• Actions to take:
A – Using the article on teen sleep, answer each question:
(i) How many hours of sleep are teenagers supposed to get each night, according to the statistics cited?
(ii) At what hour does Caroline Silpe say waking up is hard enough even with a normal night's sleep?
(iii) Which group at Byram gains a more active class that is ready to learn?
B – From the article on teen sleep, extract word for word the passage that starts with the words containing "Not only are we" and ends with "ready to learn.".

• Text to read:
## Start

Statistics show that teenagers are supposed to get anywhere from 8 to 10 hours of sleep each night in order to function properly the following day. This is because we are still in a very crucial stage of our growth and development. Due to the hours and hours of homework and studying, the countless extracurriculars BHHS students are involved in, the many sport commitments, and the time to shower and eat dinner with families, it is nearly impossible for students to fit everything in without staying up at unreasonable hours. Freshman Jenna Adelsberg claims with her busy schedule that “With extracurriculars and all of my schoolwork it is hard to go to bed and have enough sleep.”
Not only are we supposed to be getting this much sleep for our health, but by getting this amount of rest, people are generally happier and better prepared for their upcoming day. Senior Caroline Silpe agrees that “Waking up at 6 am is hard enough with a normal night’s sleep. However, with sports, homework, and other obligations, high school students often compromise sleep to get everything done. A couple extra hours of sleep make huge differences in our work ethics and attitudes, and overall just make us feel a lot better.” People feel more energized and alive, and this transcends into the classroom. Many students are a lot more attentive and involved during class due to this sleep benefit. Not only are the students in a better mood, but the teachers are too. The teachers at Byram benefit from this as well by having a more active class that is ready to learn.
Being a teenager is hard enough with the workload that comes with school. Teens are wired differently than adults when falling asleep. Our bodies have trouble falling asleep early when we are stressed with work and preoccupied with other activities. Our bodies have even more trouble waking up early from a busy night of studying. With more sleep comes a more cheerful person all around and a much more productive work ethic. Overall, the extra hours of sleep would benefit the students in being the best they can be. Who knows, maybe that call from Mr. Donahue can become a reality every day!

## End

• Supplied information:

## Start

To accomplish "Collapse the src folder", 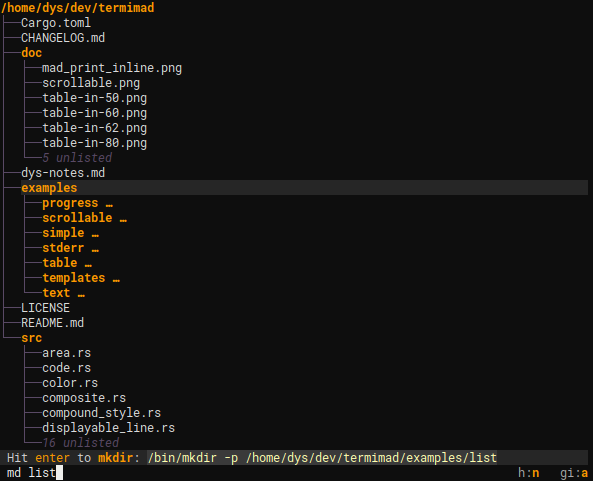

## End

• Solutions below:
A –
(i) 8 to 10 hours
(ii) 6 am
(iii) The teachers

B –
Not only are we supposed to be getting this much sleep for our health, but by getting this amount of rest, people are generally happier and better prepared for their upcoming day. Senior Caroline Silpe agrees that “Waking up at 6 am is hard enough with a normal night’s sleep. However, with sports, homework, and other obligations, high school students often compromise sleep to get everything done. A couple extra hours of sleep make huge differences in our work ethics and attitudes, and overall just make us feel a lot better.” People feel more energized and alive, and this transcends into the classroom. Many students are a lot more attentive and involved during class due to this sleep benefit. Not only are the students in a better mood, but the teachers are too. The teachers at Byram benefit from this as well by having a more active class that is ready to learn.